Gould et al also reported a two- to fourfold higher incidence in females than in males. Whether this finding indicates a true sex-based dimorphism or whether it reflects differences in footwear remains to be determined.
The role of genetic predisposition has also been noted, with evidence to suggest familial tendencies.
No conclusive results have been reported to indicate racial or ethnic predisposition.
Hallux valgus is a complex deformity, and various approaches are available. To date, no satisfactory studies have been performed to compare the various procedures and their success rates. If the deformity and etiology are addressed successfully, the benefits of treatment far outweigh the risks.[1, 2]

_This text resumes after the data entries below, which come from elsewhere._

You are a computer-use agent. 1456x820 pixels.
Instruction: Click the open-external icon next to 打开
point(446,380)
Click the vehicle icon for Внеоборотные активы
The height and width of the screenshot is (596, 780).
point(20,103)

Schuh et al studied changes of plantar pressure distribution during the stance phase of gait in patients who underwent hallux valgus surgery followed by multimodal rehabilitation. The study included 30 patients who underwent Austin and scarf osteotomy for correction of mild-to-moderate hallux valgus deformity and began a rehabilitation program 4 weeks postoperatively (once weekly for 4-6 weeks).[3] Plantar pressure analysis was performed preoperatively and at 4 weeks, 8 weeks, and 6 months postoperatively. ROM of the first MTP joint was also measured.[3]
The results of this study included an increased mean American Orthopaedic Foot and Ankle Society (AOFAS) score, from 60.7 points preoperatively to 94.5 points 6 months after surgery, and the first MTP joint ROM increased at 6 months, with a significant increase in isolated dorsiflexion.[3] In the first metatarsal head region, maximum force increased from 117.8 N to 126.4 N, and the force-time integral increased from 37.9 N⋅s to 55.6 N⋅s. In the great toe region, maximum force increased from 66.1 N to 87.2 N, and the force-time integral increased from 18.7 N⋅s to 24.2 N⋅s.